Jack is becoming his own man.  He is quite independent, setting his alarm for 6:10 every morning and getting up at at 'em.  What does he do at that ungodly hour (especially in summer! )?  Well, I'm not up to witness it, but he says that he plays Legos, draws, writes and reads.  He's pretty honest, and I'm pretty sure he hasn't been taking out the car to go wildin', so I believe this to be the truth.  He's real, real quiet--considerate.  He can play with those Legos for hours, building complex towns and vehicles and little Lego guys.  There's always a running dialogue of what's going on, who's doing what, that sort of thing.  His imagination is next level, and I hope it lasts and lasts.  To be able to just play like that, fully entertained for hours, what a gift!

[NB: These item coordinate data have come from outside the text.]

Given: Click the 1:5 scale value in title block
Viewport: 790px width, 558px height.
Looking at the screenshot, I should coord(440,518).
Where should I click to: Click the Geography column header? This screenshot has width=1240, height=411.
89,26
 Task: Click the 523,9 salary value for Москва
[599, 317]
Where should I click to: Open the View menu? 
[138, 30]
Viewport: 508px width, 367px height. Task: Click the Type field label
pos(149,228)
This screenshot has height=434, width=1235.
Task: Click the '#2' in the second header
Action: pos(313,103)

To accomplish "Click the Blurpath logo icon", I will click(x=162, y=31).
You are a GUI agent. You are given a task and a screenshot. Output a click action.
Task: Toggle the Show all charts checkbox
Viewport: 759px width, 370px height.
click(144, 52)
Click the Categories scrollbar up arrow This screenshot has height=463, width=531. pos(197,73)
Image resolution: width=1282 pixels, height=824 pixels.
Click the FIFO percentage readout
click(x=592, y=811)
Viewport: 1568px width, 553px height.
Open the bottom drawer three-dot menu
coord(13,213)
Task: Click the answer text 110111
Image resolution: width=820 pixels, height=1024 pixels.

And he's a gift to me.  Such an easy kid to be around.  He's thoughtful, fun, adventuresome, pleasant, introspective and deep.  He's a  stubborn creature of habit, starting in utero where he settled himself into a frank breech position and stayed put, regardless of what I did (breech version procedure, acupuncture, home acrobatics, etc.) Today, I'll make the usual cupcakes for his party; the same party 5 years runnin' now ("Mom, you know how I am!" --Jack's most oft-quoted words to me): yellow cupcakes with chocolate frosting and a Rolo on top.  The party is at a beach park and goes like this:  I bring beach towels for tablecloths, his dad brings the hotdogs, watermelon and chips, I bring the Rolo cupcakes, kids show up and play in the water or on the playground or both, we eat lunch, we sing HB, we eat cupcakes, Jack opens presents, more playing and then go on home.  Easiest. Party. Ever.  And a kid who never expects you to change it up from year to year--and in fact, just wants the status quo.  That party is good enough (that's m'boy!).  Here's a pic from last year's fete--check the Rolo, yo:



Tonight is birthday eve dinner.  I told Jack I would cook anything or take him out anywhere he wanted to go.  He asked if I'd make chicken noodle soup.  Awwww...yes I will, little man.  So, tonight it's chicken noodle soup and cream biscuits, with strawberry shortcake for dessert.  Raised waffles, bacon and the ubiquitous strawberries for birthday breakfast tomorrow and then onward to the party for some good old-fashioned birthday fun.

Happy 9th Birthday, Dear Jackie Bug.  I'm a proud mama.